**Alıştırma 1**
Kaynak belgeye göre anlatıcının eski arkadaşı, ABD'ye gelmeden önce Türkiye'de hangi bölümü bitirmişti?
**Alıştırma 2**
Kaynak belgede "Geçtiğimiz günlerde hiç ummadığım bir yerde" diye başlayan paragrafı, temel bilgilerini koruyarak madde listesi hâline getirin.
**Alıştırma 3**
ABD'nin Türkiye'yi vuracağı iddiasını işleyen kaynak belgeyi, son cümlesinden sonra sürdürün.

**Kaynak belge**
+-------+

Kod adı Windows mu?
ABD Türkiye'yi nasıl vuracak?
2050 yılı planlarında neler var?
Medyafaresi adlı internet sitesinin yazarı Hasan Tahsin çok önemli
bilgileri açıklıyor!!!
Adamlar 2050 yılını bile planlamışlar. Ama ilk önce Türkiye’yi
vuracaklar. İran falan bahane. ‘İran’a saldıracağız’ diyerek Türkiye’nin
stratejik noktalarına yerleşip, Türkiye’yi hiç beklenmeyen bir zamanda
basit bir nedenle vuracaklar.
ABD TÜRKİYE’Yİ VURACAK !
Geçtiğimiz günlerde hiç ummadığım bir yerde Türkiye’den tanıdığım
eski bir arkadaşıma rastladım. Türkiye’nin seçkin üniversiteleriden
birinin bilgisayar mühendisliği bölümünü başarıyla bitirdikten sonra
master için ABD’ye gelmişti. Aynı zamanda zehir gibi zekiydi. O günden
sonra ilk kez karşılaştığım bu eski dostumun anlattıkları karşısında
tüylerim diken diken oldu.
İsmini vermeyeceğim dostumdan Osman olarak bahsedeceğim.
Karşılaştığımızda Osman’ın hali perişandı. Tanıdığım eski Osman değildi,
bir şeylerden kaçıyor veya gizleniyor gibiydi. “Ne oldu bu halin de
ne?” diye sorunca başta anlatmak istemedi. Kaçamak cevaplarla yetindi.

+-------+

**Veri seti alıntısı**
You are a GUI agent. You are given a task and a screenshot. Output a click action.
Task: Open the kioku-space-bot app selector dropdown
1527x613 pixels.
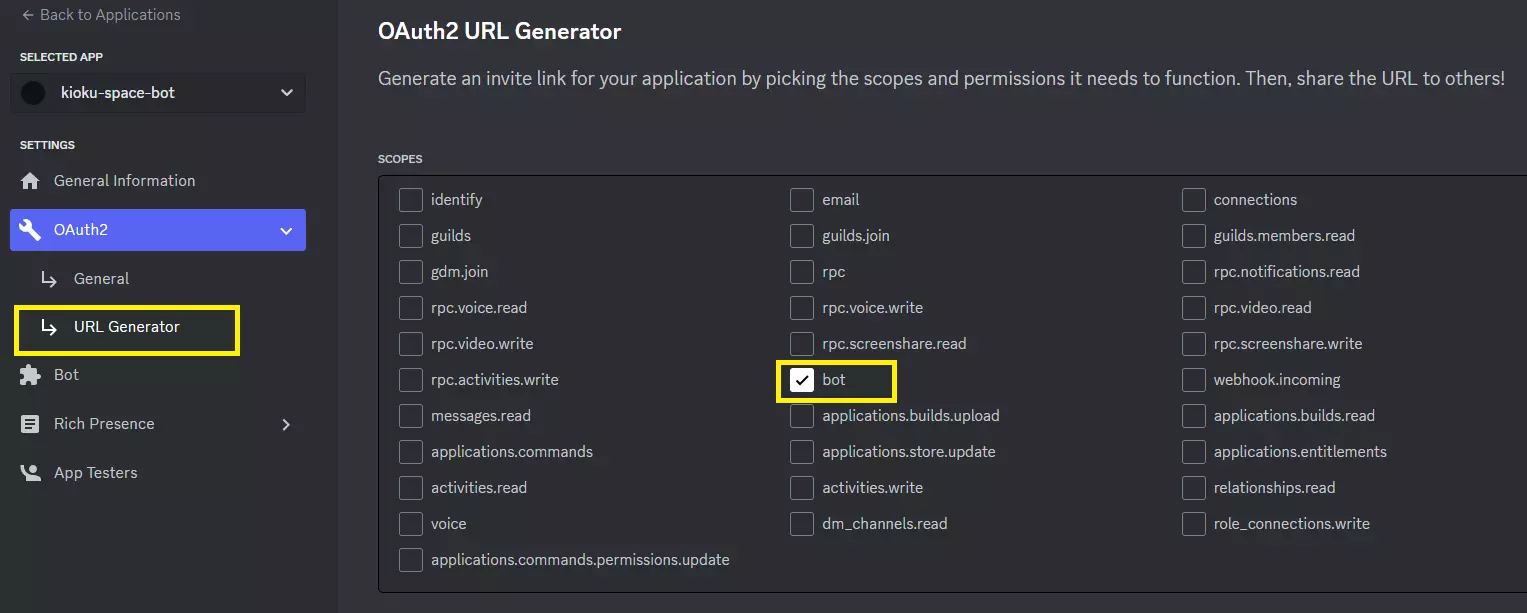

+-------+

**Görev yanıtı 1**
Türkiye'nin seçkin üniversitelerinden birinin bilgisayar mühendisliği bölümünü.

**Görev yanıtı 2**
- Anlatıcı, geçtiğimiz günlerde hiç ummadığı bir yerde Türkiye'den tanıdığı eski bir arkadaşına rastladı.
- Bu arkadaş, Türkiye'nin seçkin üniversitelerinden birinde bilgisayar mühendisliğini başarıyla bitirdikten sonra master için ABD'ye gelmişti.
- Arkadaşı aynı zamanda çok zekiydi.
- O günden beri ilk kez karşılaştığı bu dostunun anlattıkları, anlatıcının tüylerini diken diken etti.

**Görev yanıtı 3**
Biraz üsteleyince, “Bir yerlerde oturalım, bir kahve içelim. Sana
anlatacağım önemli şeyler var” dedi.
Bana kısaca ABD’ye geldikten sonra yaşadıklarını anlattı. Master
eğitimine başladıktan sonra her öğrenci gibi paraya ihtiyacı olduğunu ve
bir yazılım firmasında iş bulduğunu söyledi. Burada gösterdiği başarılı
çalışmalardan sonra bir kaç firma değiştirdiğini ve daha sonra Windows
için dışarıdan fason yazılım hazırlayan bir şirkete geçtiğini anlattı.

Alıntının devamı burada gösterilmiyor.